Babamlara “düşük” denirdi, bize de “kuyruk”. Bir de “Yassıada dulları” derlerdi. İnsanlar mevki sahibiyken yakın durmak adetimiz yoktu. Berrin Menderes’le resmi ziyaretlerin dışında gelip gitmezdik. 27 Mayıs’tan sonra neredeyse her gün ziyaretine gittik.
Bakmak yok, konuşmak yok, işaret yok...
Siz nasıl izliyordunuz duruşmaları?
Sabaha karşı üçte irtibat sırasından giriş kartı almak gerekiyordu. Benim için çok acıklı bir durumdu, mahşerde herkes kendi derdine düşer denir ya, orası da mahşer gibiydi. Herkes mecbur kendi derdine düşüyordu. Koşarak gittiğimi ve benden daha yaşlıları arkamda bıraktığımı hatırlıyorum. İnsan üzülüyor ama mecbur kalıyor bunu yapmaya. Yüreğimiz havada bekliyorduk. Olur da götürmezler diye. Bizim için yer falan mühim değildi. Tembihliydik; gördüğümüzde bakmak yok, konuşmak yok, işaret yok. Sadece bir göz teması. Sadece başının arkasını görürdüm, onu da hafızama nakşederdim. Babamı yüz yüze ilk kez 8 ay sonra görebildik. Sadece sarıldık. Ondan sonraki görüş de bir 8 ay daha sonraydı.

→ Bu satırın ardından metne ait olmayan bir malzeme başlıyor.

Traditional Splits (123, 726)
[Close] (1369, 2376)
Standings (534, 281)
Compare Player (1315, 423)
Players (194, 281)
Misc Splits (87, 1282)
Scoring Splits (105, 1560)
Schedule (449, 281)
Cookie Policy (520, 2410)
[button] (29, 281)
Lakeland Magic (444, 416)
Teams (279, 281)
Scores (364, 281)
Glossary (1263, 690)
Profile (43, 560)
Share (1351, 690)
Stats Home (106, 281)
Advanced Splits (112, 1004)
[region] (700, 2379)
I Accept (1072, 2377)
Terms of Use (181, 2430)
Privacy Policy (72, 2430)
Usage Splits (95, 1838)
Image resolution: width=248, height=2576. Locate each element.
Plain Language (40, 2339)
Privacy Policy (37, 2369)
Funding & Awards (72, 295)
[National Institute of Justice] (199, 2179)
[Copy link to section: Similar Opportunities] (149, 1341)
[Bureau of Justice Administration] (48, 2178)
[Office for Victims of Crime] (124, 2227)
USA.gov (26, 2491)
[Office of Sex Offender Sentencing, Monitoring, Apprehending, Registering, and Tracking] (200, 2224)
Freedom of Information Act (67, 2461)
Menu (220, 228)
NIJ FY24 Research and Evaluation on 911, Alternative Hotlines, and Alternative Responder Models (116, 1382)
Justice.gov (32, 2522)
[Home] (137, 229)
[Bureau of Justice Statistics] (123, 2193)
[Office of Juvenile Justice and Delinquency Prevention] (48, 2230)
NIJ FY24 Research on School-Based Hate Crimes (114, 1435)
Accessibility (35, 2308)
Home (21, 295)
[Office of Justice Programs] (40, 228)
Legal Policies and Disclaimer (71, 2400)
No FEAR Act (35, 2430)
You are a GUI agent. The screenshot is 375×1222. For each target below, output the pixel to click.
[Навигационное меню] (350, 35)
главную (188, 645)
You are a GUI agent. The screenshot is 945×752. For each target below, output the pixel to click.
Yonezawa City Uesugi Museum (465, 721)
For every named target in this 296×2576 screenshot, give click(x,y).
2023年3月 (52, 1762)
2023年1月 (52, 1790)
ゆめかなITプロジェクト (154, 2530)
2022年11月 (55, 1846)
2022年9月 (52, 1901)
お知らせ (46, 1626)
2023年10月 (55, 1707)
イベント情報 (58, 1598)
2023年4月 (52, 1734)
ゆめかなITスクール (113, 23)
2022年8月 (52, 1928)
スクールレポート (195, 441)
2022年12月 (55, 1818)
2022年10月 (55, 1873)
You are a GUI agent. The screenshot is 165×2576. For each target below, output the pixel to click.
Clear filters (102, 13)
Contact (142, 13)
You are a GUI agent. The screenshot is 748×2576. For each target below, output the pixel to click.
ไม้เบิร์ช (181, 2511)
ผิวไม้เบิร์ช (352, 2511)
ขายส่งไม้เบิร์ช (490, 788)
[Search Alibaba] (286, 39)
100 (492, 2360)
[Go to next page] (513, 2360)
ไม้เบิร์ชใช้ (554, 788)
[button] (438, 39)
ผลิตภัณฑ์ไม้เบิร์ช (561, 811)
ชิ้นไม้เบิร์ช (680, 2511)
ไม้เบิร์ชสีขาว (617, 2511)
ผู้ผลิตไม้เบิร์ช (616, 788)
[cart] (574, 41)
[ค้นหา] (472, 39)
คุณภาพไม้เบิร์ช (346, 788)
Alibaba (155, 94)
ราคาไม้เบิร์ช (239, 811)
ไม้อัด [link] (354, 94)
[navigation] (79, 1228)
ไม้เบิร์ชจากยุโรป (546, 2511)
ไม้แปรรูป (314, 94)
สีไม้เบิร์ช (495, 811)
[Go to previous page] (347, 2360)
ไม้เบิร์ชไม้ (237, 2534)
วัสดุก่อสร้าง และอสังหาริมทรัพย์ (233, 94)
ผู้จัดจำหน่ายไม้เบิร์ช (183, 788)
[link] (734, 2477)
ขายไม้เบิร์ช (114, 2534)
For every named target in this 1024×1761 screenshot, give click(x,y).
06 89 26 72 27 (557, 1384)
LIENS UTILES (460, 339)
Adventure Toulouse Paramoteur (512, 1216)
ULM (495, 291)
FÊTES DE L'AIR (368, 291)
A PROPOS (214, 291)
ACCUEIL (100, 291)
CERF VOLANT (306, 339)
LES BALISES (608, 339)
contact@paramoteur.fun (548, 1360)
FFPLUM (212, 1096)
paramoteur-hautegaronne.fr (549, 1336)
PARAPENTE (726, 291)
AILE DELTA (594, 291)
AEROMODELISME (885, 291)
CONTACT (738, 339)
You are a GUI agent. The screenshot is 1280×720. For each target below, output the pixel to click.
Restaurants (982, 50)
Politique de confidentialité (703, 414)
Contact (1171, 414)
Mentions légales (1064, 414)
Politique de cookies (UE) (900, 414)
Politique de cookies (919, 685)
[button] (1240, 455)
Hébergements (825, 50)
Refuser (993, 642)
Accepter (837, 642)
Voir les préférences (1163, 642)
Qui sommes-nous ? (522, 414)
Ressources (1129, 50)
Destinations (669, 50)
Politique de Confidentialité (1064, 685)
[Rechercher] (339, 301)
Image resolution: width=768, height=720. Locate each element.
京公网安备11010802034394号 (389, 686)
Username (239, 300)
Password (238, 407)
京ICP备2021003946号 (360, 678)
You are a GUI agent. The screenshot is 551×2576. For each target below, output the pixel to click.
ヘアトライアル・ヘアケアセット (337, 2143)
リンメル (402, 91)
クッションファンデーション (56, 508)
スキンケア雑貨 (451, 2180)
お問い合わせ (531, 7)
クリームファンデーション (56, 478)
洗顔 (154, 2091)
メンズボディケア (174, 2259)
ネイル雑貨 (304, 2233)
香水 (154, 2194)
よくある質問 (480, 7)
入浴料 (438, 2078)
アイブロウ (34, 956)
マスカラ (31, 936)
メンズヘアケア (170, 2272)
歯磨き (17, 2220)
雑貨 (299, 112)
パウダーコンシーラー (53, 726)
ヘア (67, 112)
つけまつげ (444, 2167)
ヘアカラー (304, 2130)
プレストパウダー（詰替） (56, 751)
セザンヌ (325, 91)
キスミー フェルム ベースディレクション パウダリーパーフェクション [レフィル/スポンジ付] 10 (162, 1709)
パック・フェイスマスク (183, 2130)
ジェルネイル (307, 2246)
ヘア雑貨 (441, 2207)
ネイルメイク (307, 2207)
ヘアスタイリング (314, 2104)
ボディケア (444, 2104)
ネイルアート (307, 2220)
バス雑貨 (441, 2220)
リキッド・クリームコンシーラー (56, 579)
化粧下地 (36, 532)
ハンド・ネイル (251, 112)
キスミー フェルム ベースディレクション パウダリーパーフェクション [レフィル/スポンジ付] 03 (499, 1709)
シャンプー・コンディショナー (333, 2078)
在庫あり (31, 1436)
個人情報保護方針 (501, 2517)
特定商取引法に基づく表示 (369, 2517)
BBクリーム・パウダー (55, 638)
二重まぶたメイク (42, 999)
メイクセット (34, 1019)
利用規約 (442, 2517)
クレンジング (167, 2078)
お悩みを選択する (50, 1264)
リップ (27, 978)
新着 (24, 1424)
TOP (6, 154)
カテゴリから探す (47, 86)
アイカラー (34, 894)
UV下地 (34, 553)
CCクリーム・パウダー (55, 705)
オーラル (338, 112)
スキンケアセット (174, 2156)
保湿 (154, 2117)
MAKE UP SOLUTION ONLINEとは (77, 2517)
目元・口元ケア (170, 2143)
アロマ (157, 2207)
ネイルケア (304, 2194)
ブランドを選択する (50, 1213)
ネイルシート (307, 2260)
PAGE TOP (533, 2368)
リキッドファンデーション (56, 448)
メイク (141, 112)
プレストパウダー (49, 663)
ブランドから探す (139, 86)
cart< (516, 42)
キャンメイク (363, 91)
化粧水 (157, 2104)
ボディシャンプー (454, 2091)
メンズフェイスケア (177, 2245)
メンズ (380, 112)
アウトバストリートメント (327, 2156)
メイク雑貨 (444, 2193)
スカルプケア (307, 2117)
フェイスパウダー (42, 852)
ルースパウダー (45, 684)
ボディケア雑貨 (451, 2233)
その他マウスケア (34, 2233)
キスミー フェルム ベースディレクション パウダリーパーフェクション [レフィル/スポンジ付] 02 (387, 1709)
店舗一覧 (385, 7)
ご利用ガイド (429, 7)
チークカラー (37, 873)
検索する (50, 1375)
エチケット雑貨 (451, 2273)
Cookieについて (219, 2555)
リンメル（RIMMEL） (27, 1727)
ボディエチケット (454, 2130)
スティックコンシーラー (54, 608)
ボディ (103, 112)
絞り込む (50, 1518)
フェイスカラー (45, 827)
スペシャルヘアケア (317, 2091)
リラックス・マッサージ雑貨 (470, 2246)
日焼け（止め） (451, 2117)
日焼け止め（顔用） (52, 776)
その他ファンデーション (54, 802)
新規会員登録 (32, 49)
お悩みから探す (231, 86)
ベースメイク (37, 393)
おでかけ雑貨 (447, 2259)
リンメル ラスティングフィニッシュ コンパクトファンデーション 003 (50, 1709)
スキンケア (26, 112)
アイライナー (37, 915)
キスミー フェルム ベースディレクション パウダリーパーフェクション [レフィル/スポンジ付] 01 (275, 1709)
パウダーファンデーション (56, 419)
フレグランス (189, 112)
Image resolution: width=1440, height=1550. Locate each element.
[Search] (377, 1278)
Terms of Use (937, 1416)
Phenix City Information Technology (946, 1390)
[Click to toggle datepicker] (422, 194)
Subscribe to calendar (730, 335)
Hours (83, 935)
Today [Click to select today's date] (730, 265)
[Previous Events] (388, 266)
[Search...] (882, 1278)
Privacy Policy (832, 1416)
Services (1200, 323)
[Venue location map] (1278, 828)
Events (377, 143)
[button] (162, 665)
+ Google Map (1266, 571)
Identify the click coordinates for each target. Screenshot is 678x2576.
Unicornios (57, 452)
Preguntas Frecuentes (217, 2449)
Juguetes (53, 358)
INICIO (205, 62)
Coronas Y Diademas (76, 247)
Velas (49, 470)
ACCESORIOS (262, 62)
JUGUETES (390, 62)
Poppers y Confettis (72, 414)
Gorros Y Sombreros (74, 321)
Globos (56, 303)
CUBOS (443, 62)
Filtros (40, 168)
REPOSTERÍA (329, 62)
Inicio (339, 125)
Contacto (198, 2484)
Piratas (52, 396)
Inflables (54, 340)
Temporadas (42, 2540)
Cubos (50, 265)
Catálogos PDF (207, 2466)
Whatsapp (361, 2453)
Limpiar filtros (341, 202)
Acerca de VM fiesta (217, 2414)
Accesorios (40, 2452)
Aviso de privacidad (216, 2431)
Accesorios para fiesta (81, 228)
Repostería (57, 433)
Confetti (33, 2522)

Annem o kadar yıl nasıl yaşadı bilmiyorum
Son yıllarda 27 Mayıs’ın tartışılmasını nasıl değerlendiriyorsunuz?
Allah’a şükrediyoruz. Bunu büyük bir lütuf olarak görüyoruz. Yıllarca bunun için dua ettik. 27 Mayıs’tan sonra sadece DP’nin arkasından konuşmak serbestti. 50’liyle 60 arası yaşanmamış sayıldı. Artık çok ümitleniyorum bunlar konuşuldukça. Annem o kadar sevgiden, bağlılıktan sonra babamsız o kadar yıl nasıl yaşadı bilmiyorum. Bizim evde hiç depresif bir hava olmadı, hayata hiç küsmedik. Annem her an onunla birlikte gibi yaşadı. Allah’a ve eşine kavuşmak için çok bekledi.